This open access paper surveys what is known of age-related changes in the phospholipid composition of cell membranes, a feature that has been studied in a range of different species. As a mechanism of aging, this is likely downstream of deeper causes of aging, while also producing its own very complex set of consequences. Those consequences are poorly understood, and will likely remain poorly understood for the foreseeable future. There are only so many researchers and so much time and funding. Picking apart the fine details of aging at the level of cellular operations, particularly processes that can in principle influence near every aspect of cellular metabolism, is a very long-term prospect. This is why the better path forward towards lengthening the healthy human lifespan is to target the known root causes of aging, rather than studying their spreading, highly complex web of downstream consequences.
The relationship between lipids and aging has been well recognized. The contents, composition, and metabolism of fatty acid (FA) are altered in aged or long-lived humans and model organisms. Moreover, studies in model organisms such as Caenorhabditis elegans have revealed that various FA species could extend lifespan when supplemented in the diet. These unsaturated FAs function mainly through classic longevity factors, such as DAF-16/FOXO3, SKN-1/Nrf2, and HSF-1/HSF1, to regulate healthspan and lifespan.
Despite these advances linking FA to longevity regulation, little is known about their mechanisms of action. Generally, FAs function through several major mechanisms, including signaling molecules, energy resources, substrates for post-translational modifications, and the components of complex lipids. Take oleoylethanolamine for example, it acts as a signaling molecule and regulates animal lifespan by direct binding and activation of the nuclear hormone receptor NHR-80. But to date, only a few FAs were found to exert their functions directly as signaling molecules, or as substrates for post-translational modifications. The majority of FAs are incorporated into complex lipids such as membrane lipids as their acyl chains, thus affecting the structure, composition, and function of the membrane. Therefore, it is conceivable that FAs may regulate lifespan by acting as the important components of membrane lipids, potentially linking membrane homeostasis to lifespan regulation.

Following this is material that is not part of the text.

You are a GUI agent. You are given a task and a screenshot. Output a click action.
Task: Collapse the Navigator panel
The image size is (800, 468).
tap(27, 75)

Membrane lipids, mainly phospholipids (PLs; also known as glycerophospholipids), consist of the lipid bilayer that acts as barriers between the cell and environment, and between different cellular compartments. However, numerous studies suggest that the lipid bilayer not only function as structural barriers but also play crucial roles in the regulation of multiple cellular processes. Also, this idea is supported by the diversity of membrane lipids (different membrane lipid species and different acyl chains within certain membrane lipids), which is far more beyond the need for barrier function. In regard to the aging process, studies in several model organisms have reported the association of the contents and compositions of many membrane lipids with animal age, supporting potential roles for the membrane lipids in aging modulation. In this review, we focused on PLs and summarized recent advances that link PL homeostasis to the aging process and discussed their potential mechanisms of action.